#### [Exercise details]
Pick out each line in the entries below that contains the string "center", and copy those lines. Treat uppercase and lowercase as different.

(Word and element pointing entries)
%%
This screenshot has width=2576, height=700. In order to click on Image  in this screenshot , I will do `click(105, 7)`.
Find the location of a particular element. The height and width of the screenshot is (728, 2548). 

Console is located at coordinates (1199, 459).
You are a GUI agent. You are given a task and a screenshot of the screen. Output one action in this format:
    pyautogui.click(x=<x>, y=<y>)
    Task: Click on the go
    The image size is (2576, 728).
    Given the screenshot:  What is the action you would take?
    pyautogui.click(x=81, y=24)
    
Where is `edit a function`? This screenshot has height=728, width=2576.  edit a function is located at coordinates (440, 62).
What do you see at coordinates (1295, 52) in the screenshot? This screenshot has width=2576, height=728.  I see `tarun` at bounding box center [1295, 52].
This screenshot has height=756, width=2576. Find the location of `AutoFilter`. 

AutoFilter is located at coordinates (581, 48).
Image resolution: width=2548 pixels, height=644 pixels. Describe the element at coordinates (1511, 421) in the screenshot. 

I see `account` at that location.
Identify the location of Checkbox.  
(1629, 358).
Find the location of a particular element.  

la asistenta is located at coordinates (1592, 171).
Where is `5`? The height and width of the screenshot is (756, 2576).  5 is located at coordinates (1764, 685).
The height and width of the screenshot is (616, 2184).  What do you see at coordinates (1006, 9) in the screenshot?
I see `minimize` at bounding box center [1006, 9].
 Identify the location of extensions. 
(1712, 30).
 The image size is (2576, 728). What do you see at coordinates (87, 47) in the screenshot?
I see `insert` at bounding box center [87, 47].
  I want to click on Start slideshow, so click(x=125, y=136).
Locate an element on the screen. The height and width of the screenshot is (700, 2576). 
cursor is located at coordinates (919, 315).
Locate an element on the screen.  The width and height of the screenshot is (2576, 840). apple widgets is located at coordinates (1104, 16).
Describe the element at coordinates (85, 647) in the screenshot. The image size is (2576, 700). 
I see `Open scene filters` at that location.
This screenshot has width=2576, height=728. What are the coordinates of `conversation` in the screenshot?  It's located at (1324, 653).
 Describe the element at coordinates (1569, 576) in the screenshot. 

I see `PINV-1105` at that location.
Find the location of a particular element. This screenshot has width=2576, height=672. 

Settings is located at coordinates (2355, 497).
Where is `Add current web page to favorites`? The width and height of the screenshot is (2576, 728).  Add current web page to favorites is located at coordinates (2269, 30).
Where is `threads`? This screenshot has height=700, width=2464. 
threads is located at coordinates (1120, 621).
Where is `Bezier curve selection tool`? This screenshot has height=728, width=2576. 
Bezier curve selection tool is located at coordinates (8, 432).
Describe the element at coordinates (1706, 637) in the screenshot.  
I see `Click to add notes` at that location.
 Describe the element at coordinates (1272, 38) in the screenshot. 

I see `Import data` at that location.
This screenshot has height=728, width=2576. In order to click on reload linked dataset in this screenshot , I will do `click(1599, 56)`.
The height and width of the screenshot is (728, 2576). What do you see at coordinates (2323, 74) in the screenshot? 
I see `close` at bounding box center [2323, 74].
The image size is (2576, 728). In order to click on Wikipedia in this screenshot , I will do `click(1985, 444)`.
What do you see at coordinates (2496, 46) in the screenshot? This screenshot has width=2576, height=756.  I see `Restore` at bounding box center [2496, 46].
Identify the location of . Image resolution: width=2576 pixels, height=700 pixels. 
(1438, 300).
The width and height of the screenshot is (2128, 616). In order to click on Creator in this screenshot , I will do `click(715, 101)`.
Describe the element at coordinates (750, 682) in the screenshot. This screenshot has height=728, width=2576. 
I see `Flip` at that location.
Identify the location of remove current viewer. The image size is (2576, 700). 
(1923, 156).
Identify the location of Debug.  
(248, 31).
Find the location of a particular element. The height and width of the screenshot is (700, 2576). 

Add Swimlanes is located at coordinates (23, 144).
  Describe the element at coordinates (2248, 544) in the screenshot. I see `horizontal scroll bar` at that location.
%%
#### [Finished task]
What do you see at coordinates (1295, 52) in the screenshot? This screenshot has width=2576, height=728.  I see `tarun` at bounding box center [1295, 52].
I see `minimize` at bounding box center [1006, 9].
I see `insert` at bounding box center [87, 47].
I see `close` at bounding box center [2323, 74].
What do you see at coordinates (2496, 46) in the screenshot? This screenshot has width=2576, height=756.  I see `Restore` at bounding box center [2496, 46].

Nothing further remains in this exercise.